Namun, bilamana pengumuman Mensesneg Prasetyo Hadi tentang akan digantinya Menko Polkam Budi Gunawan dan Menpora Dito Ariotedjo tanpa menyebut penggantinya, justru memperlihatkan celah Real —absennya jawaban pasti atas tatanan simbolik yang diguncang.
Hasrat Agraria yang Tertunda
Menteri ATR/BPN Nusron Wahid menyatakan 48% dari 55,9 juta hektare tanah bersertifikat dikuasai 60 keluarga. Angka itu, seolah bekerja seperti statistik sebagai fantasi: memberi citra penguasaan total, namun justru mengungkap trauma kolektif tentang ketidakadilan agraria. Apakah ini sekadar wacana statistik, atau awal dari reforma agraria nyata?
Di sini, negara berposisi sebagai tuan yang menunda: ia berbicara, tetapi menunda tindakan, sementara publik terus menanggung kekurangan struktural.
Demonstrasi, Trauma, dan Simbol Kematian
Tuntutan "17+8" dari pengunjuk rasa menemukan resonansi dalam pernyataan Prabowo: sebagian masuk akal, sebagian lain "debatable". Kasus Affan Kurniawan, sopir ojol berusia 21 tahun yang tewas dilindas kendaraan taktis polisi, menjadi titik trauma yang tak bisa disublimasi hanya dengan janji tim investigasi.
Prabowo menyebut ada upaya meruntuhkan kepercayaan publik. Dalam logika Lacanian, ini adalah upaya menutupi bahwa kehilangan legitimasi sudah bekerja di level imajiner: rakyat tak lagi percaya pada narasi penuh.
Ribuan pengemudi ojol pun akan turun ke jalan 17 September 2025. Mereka membawa kematian Affan sebagai penanda kosong —bukan sekadar soal upah, tapi soal martabat yang dilanggar.
Pasar dan Rupiah: Fantasi Stabilitas yang Runtuh
IHSG yang semula menguat, seketika berbalik merah usai kabar reshuffle. Rupiah di pasar NDF juga ambruk cepat, meski rupiah spot belum bereaksi. Gerakan pasar ini menunjukkan bahwa fantasi stabilitas yang sebelumnya diikat pada figur Sri Mulyani runtuh begitu ia diganti.
Penurunan cadangan devisa USD 2 miliar menjadi USD 150,7 miliar menambah lapisan kecemasan.
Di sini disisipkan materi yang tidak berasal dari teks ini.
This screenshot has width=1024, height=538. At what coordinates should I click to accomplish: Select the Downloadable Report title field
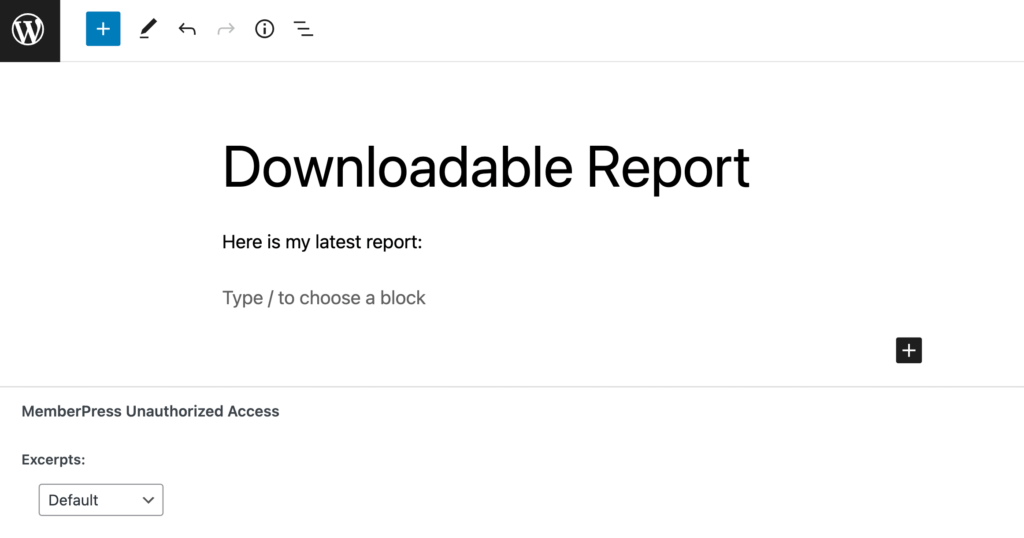486,168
Seperti yang dikatakan Lacan, pasar keuangan bekerja dengan hasrat tak sadar kolektif: ia merespons bukan pada realitas teknis, melainkan pada kehilangan objek yang memberi rasa aman.
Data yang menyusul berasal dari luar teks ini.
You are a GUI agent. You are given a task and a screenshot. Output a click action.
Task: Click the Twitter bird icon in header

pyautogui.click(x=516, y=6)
PHK Gudang Garam dan Hasrat Buruh
Di Tuban, isu PHK ribuan buruh Gudang Garam memperlihatkan benturan antara fantasi industri modern dengan kenyataan efisiensi. Meski manajemen membantah, serikat pekerja KSPSI menyebut 400 buruh sudah di-PHK. Video perpisahan massal buruh beredar sebagai gambar imajiner yang lebih kuat daripada bantahan formal.
Desakan buruh agar PTKP naik dari Rp54 juta/tahun menjadi Rp90 juta/tahun pun adalah hasrat untuk mengembalikan realitas hidup yang layak. Bhima Yudhistira menilai itu rasional, sementara Bob Azam dari Apindo mengingatkan bahwa kebutuhan lapangan kerja 3,5 juta per tahun tak bisa hanya diandalkan pada negara.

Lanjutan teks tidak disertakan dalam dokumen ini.